Problem details :: Each line of the records needs to be written out exactly, with any image left out.

═══

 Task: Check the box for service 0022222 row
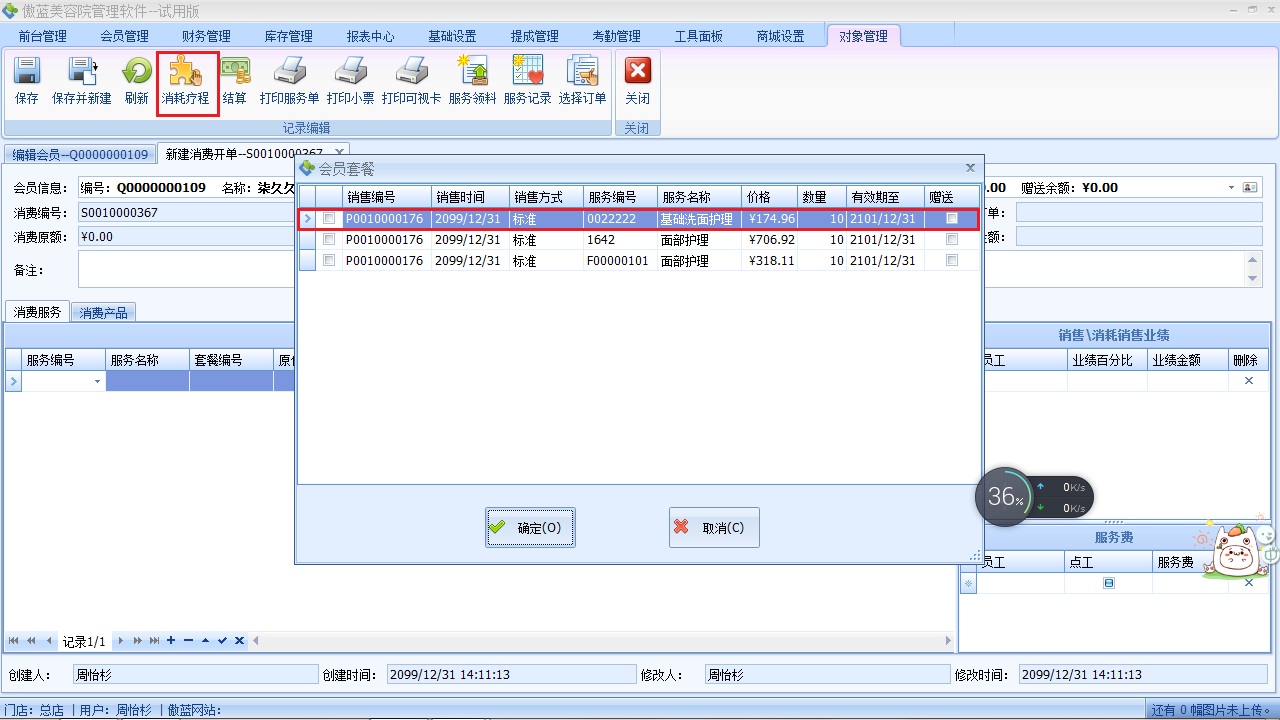[329, 219]
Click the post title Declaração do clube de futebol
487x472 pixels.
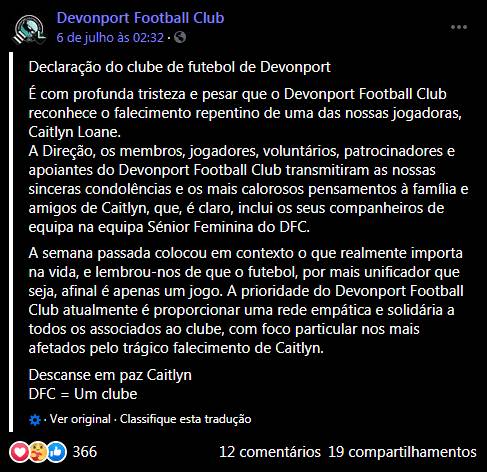[x=179, y=67]
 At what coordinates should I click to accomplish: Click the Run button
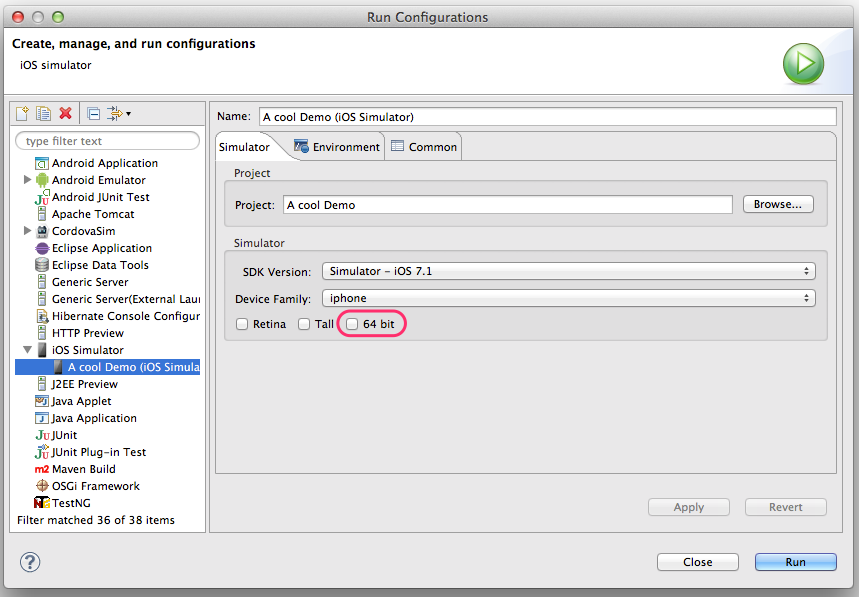click(x=795, y=562)

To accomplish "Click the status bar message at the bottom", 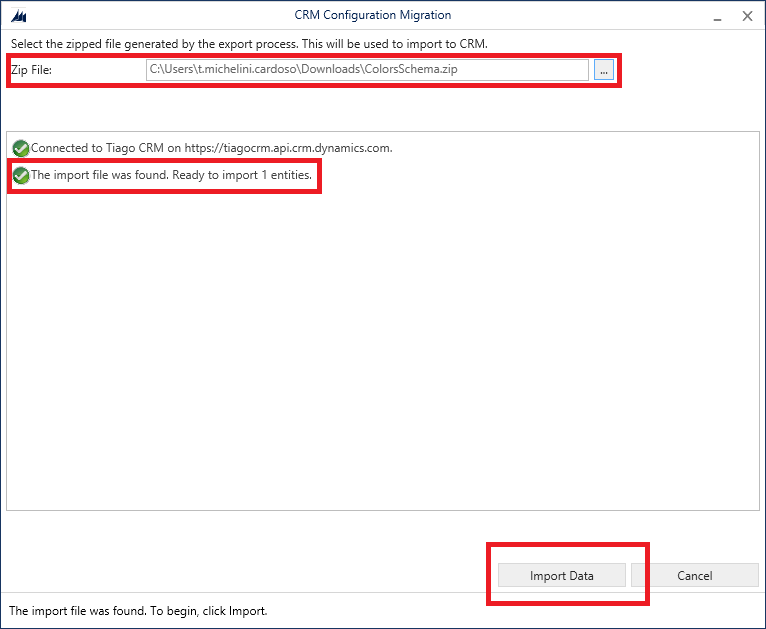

═══

Result for this exercise ::
 Task: Check the box for service 0022222 row
[329, 219]
Click the post title Declaração do clube de futebol
487x472 pixels.
[x=179, y=67]
 At what coordinates should I click to accomplish: Click the Run button
click(x=795, y=562)

To accomplish "Click the status bar message at the bottom", 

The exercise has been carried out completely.